With one exception — the Israel Philharmonic — participants in the first four installments of Moscow’s annual Festival of the World’s Symphony Orchestras were drawn exclusively from Russia and countries of the European Union. This year’s fifth installment, which took place June 2-11, turned in a mostly different direction, looking eastward, in the broadest sense, and presenting orchestras from China, India, South Korea and Turkey, together with one from the arguably “eastern” Russian Republic of Tatarstan. Completing the festival roster was Moscow’s own Tchaikovsky Symphony Orchestra.
As in the past, the festival took place in the historic Columned Hall of the House of Unions, an excellent and beautiful venue rarely used these days due to its high cost, but apparently affordable by the festival, with its budget of nearly 90 million rubles ($2.9 million) and funds generously supplied by the Russian presidential administration.
Unfortunately, I was unable to attend the concert of the Presidential Symphony Orchestra of Turkey, which was founded under the Ottoman Empire in 1826 and is one of the world’s oldest symphonic ensembles.

# EXERCISE DETAILS:
Reproduce word for word the part of the festival passage that starts at "Unfortunately, I was" and stops after "oldest symphonic ensembles.".

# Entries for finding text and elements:
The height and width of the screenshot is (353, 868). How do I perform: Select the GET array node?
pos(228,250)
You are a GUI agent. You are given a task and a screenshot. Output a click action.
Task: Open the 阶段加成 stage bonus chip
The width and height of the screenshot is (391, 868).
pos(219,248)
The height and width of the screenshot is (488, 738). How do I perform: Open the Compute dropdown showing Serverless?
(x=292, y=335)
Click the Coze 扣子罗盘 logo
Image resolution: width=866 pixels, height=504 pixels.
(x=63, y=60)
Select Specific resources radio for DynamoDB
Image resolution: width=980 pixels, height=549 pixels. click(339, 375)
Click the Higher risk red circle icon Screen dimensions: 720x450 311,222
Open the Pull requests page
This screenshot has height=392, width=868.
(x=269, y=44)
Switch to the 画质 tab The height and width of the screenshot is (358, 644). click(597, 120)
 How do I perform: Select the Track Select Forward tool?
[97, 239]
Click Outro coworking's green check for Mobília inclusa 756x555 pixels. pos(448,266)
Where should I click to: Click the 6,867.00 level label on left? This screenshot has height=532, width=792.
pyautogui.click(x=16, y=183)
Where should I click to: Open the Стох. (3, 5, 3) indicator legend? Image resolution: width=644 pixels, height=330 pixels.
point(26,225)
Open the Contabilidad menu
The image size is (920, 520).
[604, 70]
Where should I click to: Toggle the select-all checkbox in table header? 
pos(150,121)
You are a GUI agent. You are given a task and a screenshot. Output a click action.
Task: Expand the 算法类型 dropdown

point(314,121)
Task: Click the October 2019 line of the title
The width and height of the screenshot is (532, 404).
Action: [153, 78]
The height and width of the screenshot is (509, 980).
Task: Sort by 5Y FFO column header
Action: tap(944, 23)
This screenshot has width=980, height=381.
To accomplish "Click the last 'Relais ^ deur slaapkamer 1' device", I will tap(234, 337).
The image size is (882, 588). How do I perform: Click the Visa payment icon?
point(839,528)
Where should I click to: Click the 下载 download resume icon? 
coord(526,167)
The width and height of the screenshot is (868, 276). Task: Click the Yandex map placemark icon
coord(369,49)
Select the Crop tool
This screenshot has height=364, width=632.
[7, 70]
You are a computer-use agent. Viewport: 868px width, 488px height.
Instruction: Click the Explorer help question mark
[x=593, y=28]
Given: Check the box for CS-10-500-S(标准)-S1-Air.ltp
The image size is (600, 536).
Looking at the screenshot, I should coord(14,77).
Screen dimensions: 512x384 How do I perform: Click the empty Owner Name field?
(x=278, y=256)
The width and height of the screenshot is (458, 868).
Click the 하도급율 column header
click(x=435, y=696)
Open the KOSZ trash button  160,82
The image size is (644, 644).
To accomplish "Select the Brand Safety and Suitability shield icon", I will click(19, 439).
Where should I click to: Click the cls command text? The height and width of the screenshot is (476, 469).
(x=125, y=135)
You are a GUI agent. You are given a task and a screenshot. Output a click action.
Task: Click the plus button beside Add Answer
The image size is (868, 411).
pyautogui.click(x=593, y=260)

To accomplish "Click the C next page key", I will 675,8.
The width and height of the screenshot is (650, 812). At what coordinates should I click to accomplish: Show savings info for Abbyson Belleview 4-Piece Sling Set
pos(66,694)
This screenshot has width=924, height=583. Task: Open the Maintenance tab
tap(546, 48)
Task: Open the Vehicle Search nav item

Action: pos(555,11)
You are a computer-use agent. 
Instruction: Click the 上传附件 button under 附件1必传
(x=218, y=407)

# FINISHED EXERCISE:
Unfortunately, I was unable to attend the concert of the Presidential Symphony Orchestra of Turkey, which was founded under the Ottoman Empire in 1826 and is one of the world’s oldest symphonic ensembles.